- Source text:
** BEGIN **

A quaich; Highland Park;
our shared sips in the gloaming
by the breathing loch.

The unfinished dram
on the hospice side-table
as the sun came up.

What the heron saw,
the homesick salmon’s shadow,
shy in this whisky.

….

 

You can hear it recited by Duffy here: https://vimeo.com/102934532. Neither of these versions explicitly mention the Islay distilleries but I’ve seen a slightly different version of the text that includes the lines

The love of the names,

like Lagavulin, Laphroaig,

loosening the tongue

Before “Beautiful hollow by the broad bay…” which is how the Gaelic place name  Laphroaig is usually translated into English.

Drams caught my attention because of the Islay connection but I think what I like most about it is how it weaves together thoughts about identity and reflections on whisky’s place in our collective psyche.

** END **

Rows on where targets appear:

** BEGIN **

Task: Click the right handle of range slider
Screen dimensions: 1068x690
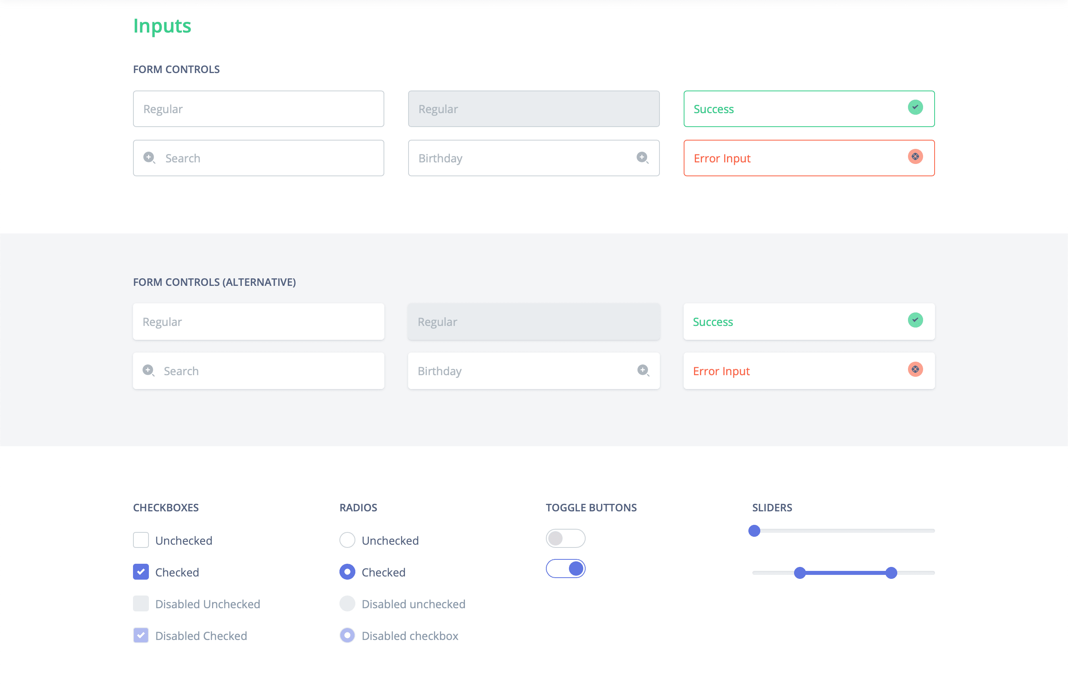Action: [x=891, y=573]
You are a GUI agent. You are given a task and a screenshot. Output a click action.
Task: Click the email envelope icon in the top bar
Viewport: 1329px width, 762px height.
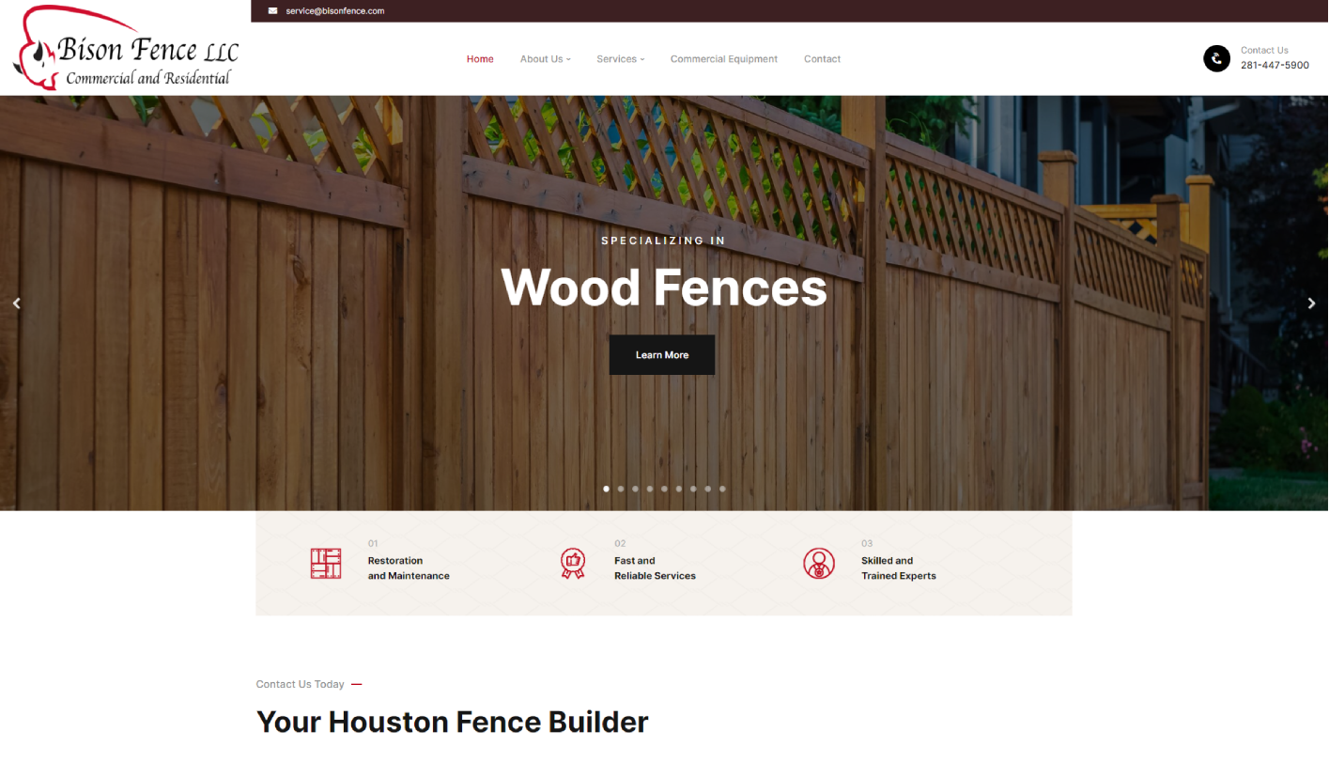(272, 10)
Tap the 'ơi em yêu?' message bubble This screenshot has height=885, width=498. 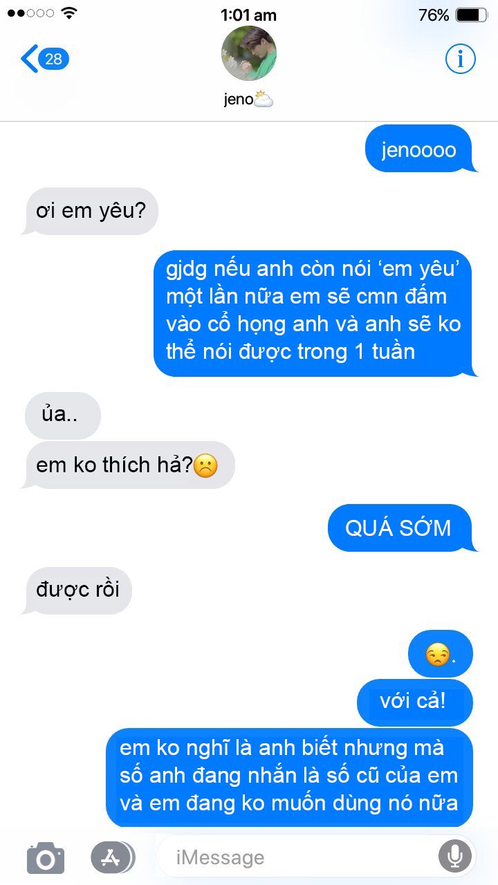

** END **

From the text about the poem Drams, list the opening line of every three-line stanza printed before the row of dots.

A quaich; Highland Park;
The unfinished dram
What the heron saw,